U.S. officials have called on Israel to do more to protect civilians in Gaza, and that message was one Blinken planned to repeat in his meetings Tuesday.

Gaza health officials say close to 23,000 Palestinians, a large percentage of them women and children, have been killed in Israel’s military offensive in the Gaza Strip.

Israel has criticized Hamas for locating its operations in civilian areas, including the use of tunnels under cities.  Herzog said Tuesday that Israel is “doing our utmost under extremely complicated circumstances” to ensure there are no civilian casualties.

Blinken said Monday that leaders in the Middle East are determined to prevent the Gaza conflict from spreading and that there is broad recognition on the need to “chart a political path forward for the Palestinians.”

“The West Bank and Gaza should be united under Palestinian-led governance,” Blinken told reporters in Saudi Arabia.

“The future of the region needs to be one of integration, not division and not conflict,” Blinken said, adding “for that to happen, we need to see the establishment of an independent Palestinian state.”

In a statement following talks with Blinken, Saudi Arabian Crown Prince Mohammed bin Salman underscored the importance of halting military operations in the Gaza Strip and the need to create conditions for restoring peace and stability.

When asked about the U.S.-led talks to normalize the relationship between Saudi Arabia and Israel, Blinken said there is “a clear interest” in Saudi Arabia, as well as in the region, in pursuing that goal but “it will require that the conflict end in Gaza, and it will also clearly require that there be a practical pathway to a Palestinian state.”

Saudi Arabia has paused diplomatic talks to normalize ties with Israel amid the military conflict between Hamas militants and Israeli forces.

After an Israeli airstrike killed a key Hezbollah commander in southern Lebanon on Monday — the latest sign of a possibly widening conflict in the Middle East — Blinken told reporters it is clearly not in the interest of Israel, Lebanon, or Hezbollah to see an escalation outside Gaza and “the Israelis have been very clear with” the U.S. that “they want to find a diplomatic way forward.”

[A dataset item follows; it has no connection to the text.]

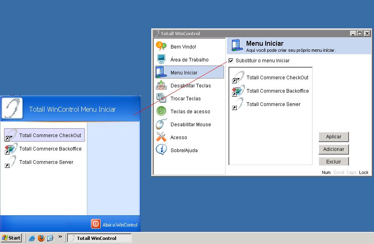Expand the quick launch toolbar chevron
Image resolution: width=374 pixels, height=244 pixels.
(59, 237)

Hezbollah has identified the commander as Wissam al-Tawil. Last week, senior Hamas official Saleh al-Arouri was killed in a drone strike in Beirut. Both Hamas and Hezbollah are backed by Iran, whose militant allies in Syria, Iraq and Yemen have also been carrying out longer-range attacks against Israel.

 

The United States has urged Israel to shift to smaller scale military operations in Gaza but has continued to support Israel in refusing Arab demands for a cease-fire to halt the fighting in the three-month war. Israel has vowed to continue the war until it believes the threat of future Hamas attacks has been eradicated and the militant group no longer controls Gaza, a narrow strip of territory along the Mediterranean Sea.

Israel began its military campaign to wipe out Hamas after Hamas fighters crossed into southern Israel on Oct. 7. Israel said about 1,200 people were killed and about 240 captives taken in the terror attack.

Some material for this report was provided by Reuters and The Associated Press.